Мальчик был изумителен, но я тревожился, глядя на его сосредоточенное личико, которое то заливалось краской, то вдруг белело как полотно. Я понимал, что за свои успехи он расплачивается здоровьем.

— Сюда, — подзывал его кто-нибудь из противников, и ребенок подходил, несколько секунд смотрел на доску и решительно делал ход, порой прибавляя: «Мат!» В публике слышался легкий смешок. Я видел, как он быстро объявил мат восьми игрокам подряд, вызвав в публике смех и аплодисменты.

Затем он начал изучать позицию на доске доктора Гриффитса. Публика сидела молча. Сделав ход, он повернулся и увидел меня. Его лицо осветилось улыбкой, он помахал мне рукой, показывая, что долго не задержится.

Победив еще несколько игроков, он вернулся к глубоко задумавшемуся над своей доской доктору Гриффитсу.

— Вы все еще не сделали ход? — нетерпеливо спросил мальчик.

Доктор покачал головой.

— Ну, пожалуйста, поскорей.

Гриффитс улыбнулся.

Мальчик сердито посмотрел на него.

— Вы не можете меня обыграть! Если вы пойдете так, я пойду вот так! А если вы пойдете так, я отвечу вот так! — И он быстро указал семь или восемь вариантов.

— Мы просидим тут всю ночь. Вы согласны на ничью?

Доктор согласился.

Хотя я уже успел привязаться к Милдред, я понимал, что наш брак был ошибкой — мы очень не подходили друг другу. По натуре Милдред была не злой, но она была безнадежно зоологична. Я никогда не мог добраться до ее души — она была у нее забита каким-то розовым тряпьем и всякой чепухой. Она вечно была чем-то взволнована, вечно искала каких-то новых ощущений. Спустя год после свадьбы у нас родился ребенок, но прожил он всего три дня; с этого и начал распадаться наш брак. Мы продолжали жить в одном доме, но виделись редко — она была много занята в своей студии, а я — в своей. Наш дом стал печальным. Я возвращался к себе, находил на столе лишь один прибор и обедал в одиночестве. Случалось, что Милдред, ни слова не сказав, уезжала куда-нибудь на неделю, и я узнавал об ее отъезде, лишь увидев открытую дверь в ее опустевшую комнату.

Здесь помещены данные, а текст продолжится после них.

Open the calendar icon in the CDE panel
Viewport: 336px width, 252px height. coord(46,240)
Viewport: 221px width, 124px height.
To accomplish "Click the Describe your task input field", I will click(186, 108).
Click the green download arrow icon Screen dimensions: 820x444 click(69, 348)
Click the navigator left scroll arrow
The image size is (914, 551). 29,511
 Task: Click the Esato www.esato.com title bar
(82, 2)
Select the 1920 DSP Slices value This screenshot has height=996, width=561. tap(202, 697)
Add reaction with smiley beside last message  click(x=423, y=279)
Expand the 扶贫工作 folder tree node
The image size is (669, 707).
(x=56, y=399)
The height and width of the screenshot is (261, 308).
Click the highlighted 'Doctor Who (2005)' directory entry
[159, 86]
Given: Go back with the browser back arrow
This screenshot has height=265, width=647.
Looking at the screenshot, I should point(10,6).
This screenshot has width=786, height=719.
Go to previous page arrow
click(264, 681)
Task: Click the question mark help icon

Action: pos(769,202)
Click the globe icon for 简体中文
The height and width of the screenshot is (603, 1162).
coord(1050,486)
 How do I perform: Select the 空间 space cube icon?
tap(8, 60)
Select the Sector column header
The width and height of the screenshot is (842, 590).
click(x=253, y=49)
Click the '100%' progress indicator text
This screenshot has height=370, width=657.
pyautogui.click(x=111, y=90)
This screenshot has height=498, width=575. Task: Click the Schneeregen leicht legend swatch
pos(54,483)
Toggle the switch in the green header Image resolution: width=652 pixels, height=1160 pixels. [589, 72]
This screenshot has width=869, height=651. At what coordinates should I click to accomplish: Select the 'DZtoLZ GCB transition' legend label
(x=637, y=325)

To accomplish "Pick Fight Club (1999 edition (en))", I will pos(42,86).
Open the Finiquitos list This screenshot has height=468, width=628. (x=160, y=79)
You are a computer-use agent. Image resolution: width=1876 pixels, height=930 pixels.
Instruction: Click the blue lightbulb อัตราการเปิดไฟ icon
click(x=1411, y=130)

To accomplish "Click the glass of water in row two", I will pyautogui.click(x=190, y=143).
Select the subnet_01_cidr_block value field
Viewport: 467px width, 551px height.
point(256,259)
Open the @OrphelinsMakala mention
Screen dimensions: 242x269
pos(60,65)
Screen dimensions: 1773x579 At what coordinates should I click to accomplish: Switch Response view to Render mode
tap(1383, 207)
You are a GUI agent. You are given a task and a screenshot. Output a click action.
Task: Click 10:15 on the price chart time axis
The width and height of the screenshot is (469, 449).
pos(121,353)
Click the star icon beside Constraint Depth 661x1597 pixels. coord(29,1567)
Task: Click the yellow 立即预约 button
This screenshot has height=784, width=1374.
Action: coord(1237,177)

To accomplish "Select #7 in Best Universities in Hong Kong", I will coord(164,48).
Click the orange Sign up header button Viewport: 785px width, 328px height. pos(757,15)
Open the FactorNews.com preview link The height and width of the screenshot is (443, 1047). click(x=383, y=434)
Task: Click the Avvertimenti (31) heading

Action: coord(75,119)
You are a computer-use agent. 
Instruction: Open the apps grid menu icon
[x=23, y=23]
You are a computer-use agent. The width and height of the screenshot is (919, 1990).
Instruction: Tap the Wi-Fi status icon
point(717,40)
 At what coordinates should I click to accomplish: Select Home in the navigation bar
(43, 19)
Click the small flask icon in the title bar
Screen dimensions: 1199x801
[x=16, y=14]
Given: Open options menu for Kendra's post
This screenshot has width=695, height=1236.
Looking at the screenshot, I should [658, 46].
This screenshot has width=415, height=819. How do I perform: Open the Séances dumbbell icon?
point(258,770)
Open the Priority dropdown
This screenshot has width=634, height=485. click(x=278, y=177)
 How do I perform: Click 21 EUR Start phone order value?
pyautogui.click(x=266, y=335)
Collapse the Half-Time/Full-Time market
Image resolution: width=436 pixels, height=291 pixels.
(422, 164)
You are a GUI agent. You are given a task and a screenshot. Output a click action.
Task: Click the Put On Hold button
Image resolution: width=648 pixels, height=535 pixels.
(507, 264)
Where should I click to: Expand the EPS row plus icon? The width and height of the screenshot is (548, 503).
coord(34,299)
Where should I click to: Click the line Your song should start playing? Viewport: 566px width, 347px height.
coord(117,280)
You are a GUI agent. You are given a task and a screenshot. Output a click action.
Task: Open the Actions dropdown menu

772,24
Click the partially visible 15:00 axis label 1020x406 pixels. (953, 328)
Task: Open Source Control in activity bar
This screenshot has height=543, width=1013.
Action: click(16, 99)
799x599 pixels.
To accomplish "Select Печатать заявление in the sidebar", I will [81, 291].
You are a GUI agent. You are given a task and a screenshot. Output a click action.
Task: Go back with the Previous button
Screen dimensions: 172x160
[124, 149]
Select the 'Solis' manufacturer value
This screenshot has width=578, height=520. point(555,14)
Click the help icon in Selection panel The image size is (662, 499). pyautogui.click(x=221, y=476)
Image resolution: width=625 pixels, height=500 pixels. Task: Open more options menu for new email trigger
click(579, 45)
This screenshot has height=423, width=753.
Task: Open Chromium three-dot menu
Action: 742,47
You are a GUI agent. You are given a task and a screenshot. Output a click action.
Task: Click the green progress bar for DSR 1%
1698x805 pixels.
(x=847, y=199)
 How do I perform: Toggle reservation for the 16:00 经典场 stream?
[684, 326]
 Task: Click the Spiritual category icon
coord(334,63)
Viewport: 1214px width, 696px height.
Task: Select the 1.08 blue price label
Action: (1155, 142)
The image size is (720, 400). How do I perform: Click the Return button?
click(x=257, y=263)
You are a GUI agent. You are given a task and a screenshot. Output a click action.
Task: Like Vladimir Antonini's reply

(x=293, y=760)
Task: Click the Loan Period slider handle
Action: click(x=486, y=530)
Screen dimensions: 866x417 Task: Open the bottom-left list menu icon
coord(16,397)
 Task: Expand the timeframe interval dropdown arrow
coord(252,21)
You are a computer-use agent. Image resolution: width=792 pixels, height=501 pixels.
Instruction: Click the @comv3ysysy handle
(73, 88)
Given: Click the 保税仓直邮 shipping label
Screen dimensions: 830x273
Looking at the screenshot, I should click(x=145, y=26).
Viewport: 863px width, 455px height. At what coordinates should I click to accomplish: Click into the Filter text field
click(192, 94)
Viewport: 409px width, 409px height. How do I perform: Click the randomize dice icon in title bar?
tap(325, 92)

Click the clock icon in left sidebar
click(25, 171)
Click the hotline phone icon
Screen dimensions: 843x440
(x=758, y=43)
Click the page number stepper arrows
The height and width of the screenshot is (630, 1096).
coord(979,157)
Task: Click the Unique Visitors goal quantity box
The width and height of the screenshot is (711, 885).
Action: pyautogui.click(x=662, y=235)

Иногда мы сталкивались в подъезде, и она небрежно сообщала мне, что уезжает на субботу и воскресенье с сестрами Гиш или с какой-нибудь другой подругой, а я отправлялся к Фербенксам (Дуглас и Мэри к этому времени уже поженились). И, наконец, наступил разрыв. Это произошло в то время, когда я был занят монтажом «Малыша». Я проводил субботу и воскресенье у Фербенксов, и Дуглас решил мне рассказать о слухах, которые ходили о Милдред.

— Мне казалось, что ты должен об этом знать, — сказал он.

Мне не хотелось выяснять, насколько были верны эти слухи, но они огорчили меня. Я заговорил об этом с Милдред, она холодно все отрицала.

— Во всяком случае, так не может продолжаться, — заявил я. Последовала пауза, она так же холодно посмотрела на меня.

— А чего бы ты хотел? — спросила она.